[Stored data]

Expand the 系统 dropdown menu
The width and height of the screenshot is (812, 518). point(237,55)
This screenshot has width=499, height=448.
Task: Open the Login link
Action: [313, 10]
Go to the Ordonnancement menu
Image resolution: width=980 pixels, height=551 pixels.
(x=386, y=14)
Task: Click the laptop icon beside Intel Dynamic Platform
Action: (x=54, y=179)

### Task to carry out
Return the total number of lines in the records that contain "screenshot", without any explanation.

### Response area
2